Take for instance a simple exercise: writing .jpg files with product images. But just because the file is there doesn't mean it's good, if you crash at the wrong time you might have half an image, or something that seems to be the file, but is really full of junk inside. So you need some way to determine when a file is really fully written. So now you're keeping a list of checksums which is prone to the same corruption, or doing durable renames, which is arcane magic, and still goes wrong when filesystem developers find another way to optimize while following the very lax spec (see the ext4 debacle)

Comment Re:Arianna (Score 2) 94

I'm replying to the poster, not to the article.

My point is that if you take the "free market" idea to its ultimate expression, then it's just about money. If the market demands a liberal viewpoint, then as a good businesswoman it makes perfect sense for Arianna to ignore whatever personal political views she has and supply what's being demanded. It even makes sense to switch the viewpoint back and forth repeatedly depending on what pays more at each point in time.

So why is it that the grandparent is complaining about it? It's perfectly in line with the free market philosophy.

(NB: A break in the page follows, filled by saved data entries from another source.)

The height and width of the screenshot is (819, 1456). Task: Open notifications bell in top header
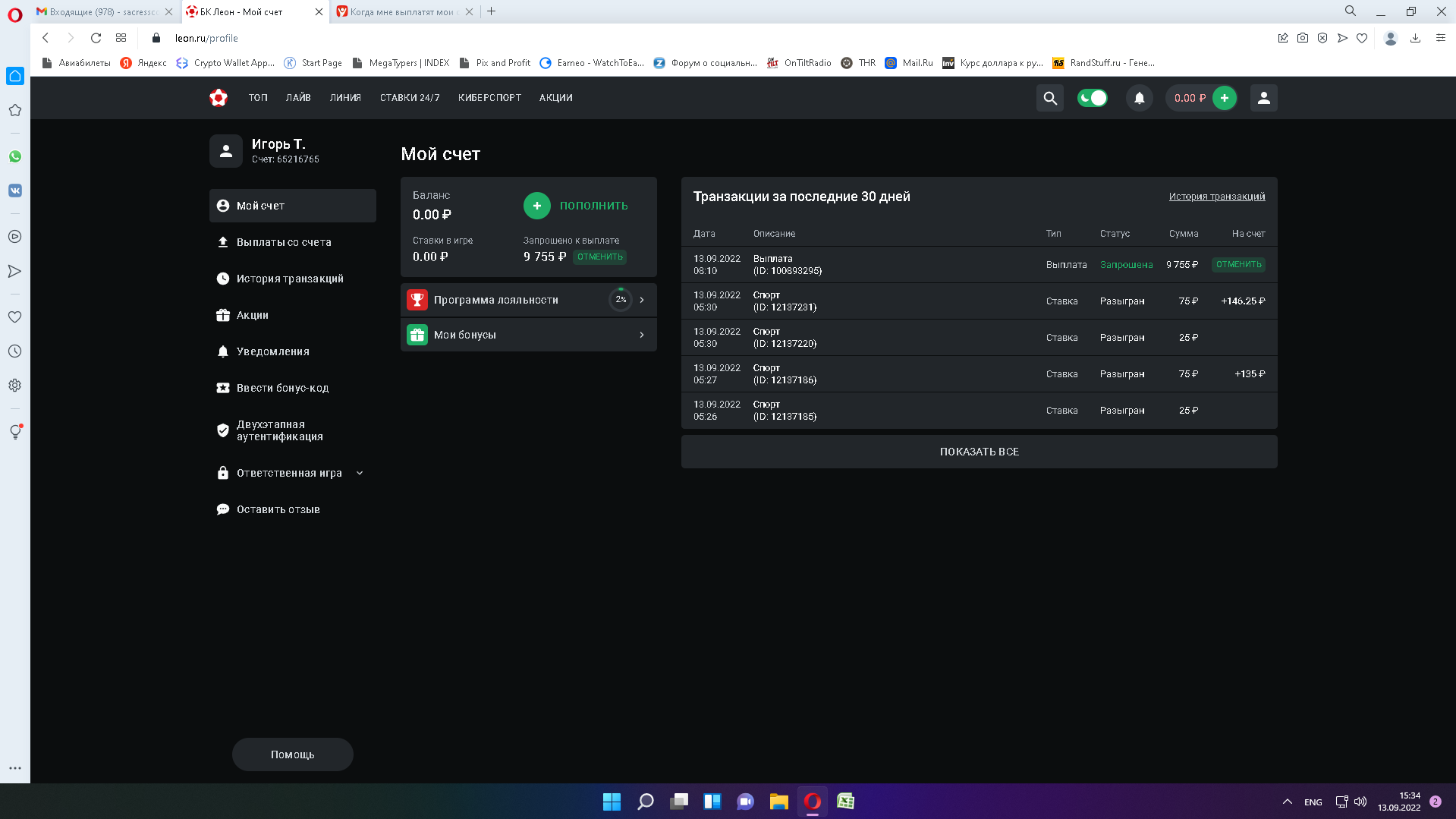[1139, 98]
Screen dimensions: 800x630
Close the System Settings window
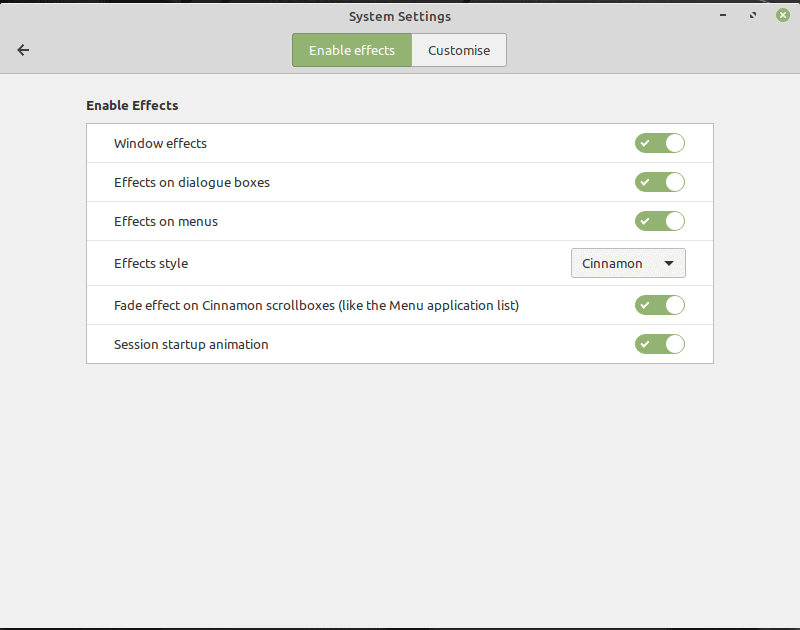coord(783,16)
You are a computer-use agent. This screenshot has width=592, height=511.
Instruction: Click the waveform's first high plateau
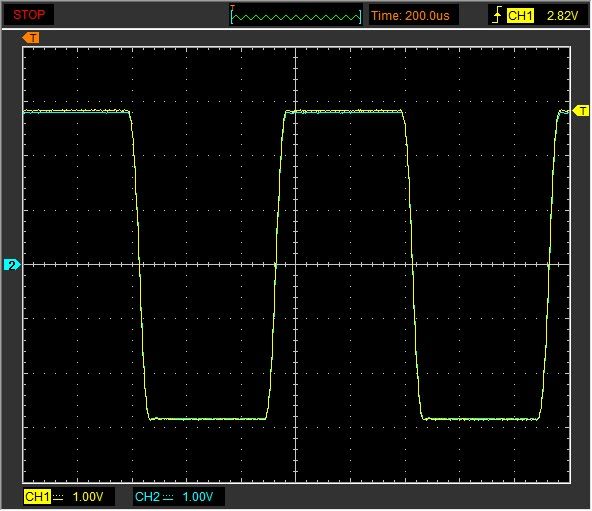point(76,111)
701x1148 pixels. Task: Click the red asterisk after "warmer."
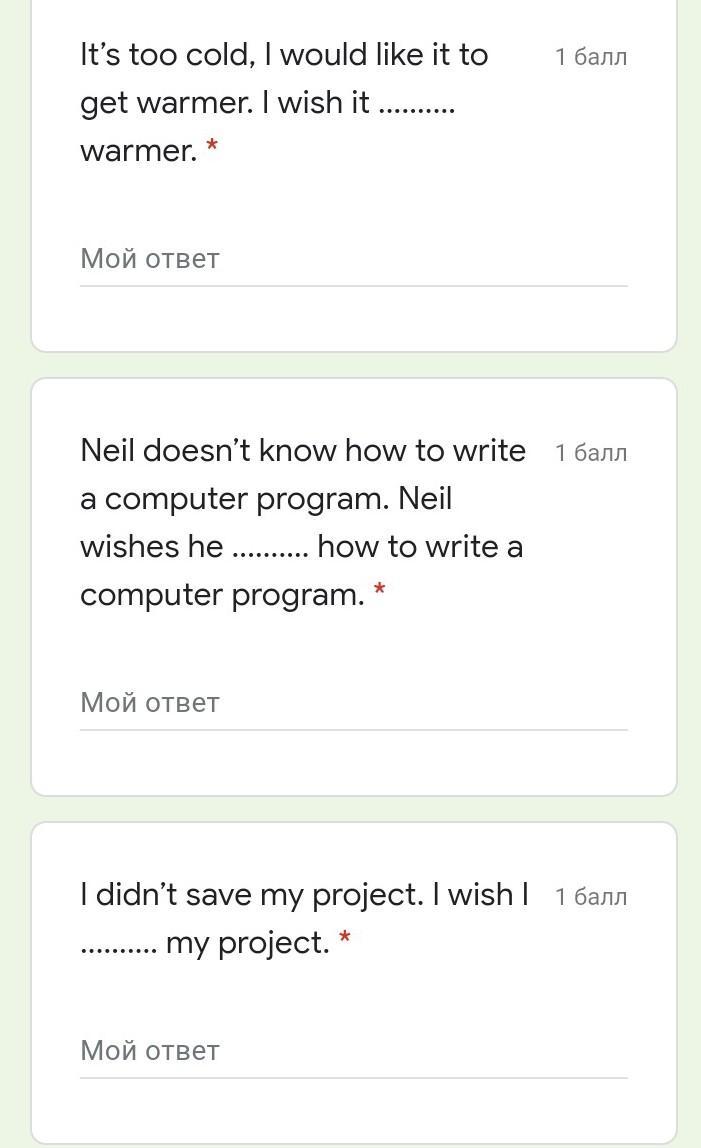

Comment Re:GPU programming is a nightmare. (Score 1) 57

Just like any cutting edge tech. Not so long ago you'd be writing graphics code in assembler. And dealing with the memory restrictions DOS had to offer.

On top of everything, the binary is a mismash of compiled executable chunks sitting in the interpreted code. Essentially the if a competitor or hacker gets the "executable" they can reverse engineer every bit of innovation you had done to cram your code into these tiny processors and reverse engineer your scientific algorithm at a very fine grain.

Big deal. It's funny how touchy people get the moment they do something vaguely original. The GPU's architecture is known, the optimization strategy for it is well documented. A big part of what you'll end up writing is just following the device's constraints, and so not really original.

Aren't scientists supposed to share data and knowledge, anyway?

Comment Re:Oh fucking Christ Part 2 (Score 1) 315

So what are things like in IT in the USA? I hear there are people working 60 hours a week as well, and not getting paid for overtime. In the games industry, there are people working 80 hours. In the medical profession, 80 hours seems to be the average in the USA (at least according to Wikipedia).

Well, easy, that should be illegal as well.

Aside from that, studies show that productivity decreases after 40 hours anyway, so working 80 is completely pointless and counterproductive.